スペシャルティコーヒー市場についていけない
数年前まではCOEの優勝ロットを飲んだりしていたのだけど、最近はめっきり興味がなくなってしまった。
理由としては、高騰するコーヒーの値段と満足感に隔たりを感じるようになったから。
1杯数千円のコーヒーに数千円の価値を見いだせなくなっている。
あとは、昨今のスペシャルティコーヒーの潮流にアナエロビックがある。
アナエロビックコーヒーは少し味付けが恣意的すぎるというか、そんなにフルーツ飲みたいならフルーツ食べればいいじゃん、みたいな感じを受ける。
まあ実際にインフューズドだったり、バレルエイジドだったりと、直接的にフルーツの香味を添加する流れになっている。
個人的には、1杯数千円のフルーツ味のコーヒーを飲むならそのお金で美味しいフルーツを買って食べるほうが満足感がある。
一周回ってスタバのコーヒーと変わらない気すらしてきた。
新作の〇〇ラテとスペシャルティ最先端がかなり接近している。
フレーバーコーヒー隆盛の予感もある。
あとは、情報量が増えすぎて、情報を食っているような印象になっている。
〇〇という手法を使ってるとか、品種が〇〇だとか、〇〇のコンテストで一位を取ったとか、〇〇農園のスペシャルロットだとか。

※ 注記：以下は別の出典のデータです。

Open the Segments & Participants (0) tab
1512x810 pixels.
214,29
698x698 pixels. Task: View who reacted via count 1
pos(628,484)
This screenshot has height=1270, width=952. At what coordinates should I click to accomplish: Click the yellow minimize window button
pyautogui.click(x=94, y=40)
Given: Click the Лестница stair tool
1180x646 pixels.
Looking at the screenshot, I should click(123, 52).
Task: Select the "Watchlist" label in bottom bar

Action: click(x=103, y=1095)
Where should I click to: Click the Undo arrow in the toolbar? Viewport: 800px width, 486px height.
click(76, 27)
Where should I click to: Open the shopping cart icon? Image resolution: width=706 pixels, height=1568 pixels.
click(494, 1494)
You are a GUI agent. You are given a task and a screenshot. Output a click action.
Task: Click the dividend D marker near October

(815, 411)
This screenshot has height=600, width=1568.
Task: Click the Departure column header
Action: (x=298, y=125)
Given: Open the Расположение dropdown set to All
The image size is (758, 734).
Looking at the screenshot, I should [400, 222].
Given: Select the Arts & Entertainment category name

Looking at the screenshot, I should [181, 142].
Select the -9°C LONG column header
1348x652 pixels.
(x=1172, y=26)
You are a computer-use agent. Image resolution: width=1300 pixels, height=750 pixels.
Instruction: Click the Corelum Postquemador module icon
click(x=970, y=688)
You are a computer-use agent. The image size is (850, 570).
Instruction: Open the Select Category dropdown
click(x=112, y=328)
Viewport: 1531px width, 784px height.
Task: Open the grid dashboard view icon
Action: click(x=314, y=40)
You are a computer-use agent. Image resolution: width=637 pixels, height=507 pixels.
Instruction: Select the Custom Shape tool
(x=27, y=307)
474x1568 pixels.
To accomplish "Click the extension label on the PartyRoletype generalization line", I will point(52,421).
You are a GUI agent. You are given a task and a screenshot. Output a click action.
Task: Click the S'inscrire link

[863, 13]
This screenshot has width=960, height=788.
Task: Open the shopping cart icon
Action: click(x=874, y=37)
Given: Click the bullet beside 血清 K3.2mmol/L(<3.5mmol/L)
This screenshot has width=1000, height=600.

個人的にはそういう情報を取っ払って飲んで、どれだけ美味いか、というのが大切であって、情報に高い金を出したり、労力をかけて情報収集するのは本末転倒な気がする。
あと、生豆のスペックは確かに良いのだろうけど、焙煎が下手で渋いとか、豆をケチってるのか濃度が薄いとか、そういうのもたまにある。
自分の味覚が狂ってるのかもしれないし、そういうコーヒーを美味いと言っている人の味覚が情報に支配されているのかもしれない。
カッピングスコアはあくまでカッピングの焙煎度合いと抽出方法での評価であって、焙煎や抽出などの後工程でスコアなんてまるっきり変わってくると思っている。
いずれにせよ、スペック至上主義的な潮流は、本質的な香味や味覚、飲食物としてのクオリティ以外の分かりやすい部分で付加価値を付ける商売なのではないだろうか。
商売としては良いと思うのだけど。
普通にコーヒーは飲んでいるし、家でも淹れるくらいには馴染みのある飲み物なんだけど、スペシャルティコーヒー業界の潮流を追うのはもういいかなという感じ。
トレンドとは別のところに、楽しいコーヒーがあるような実感を持っている。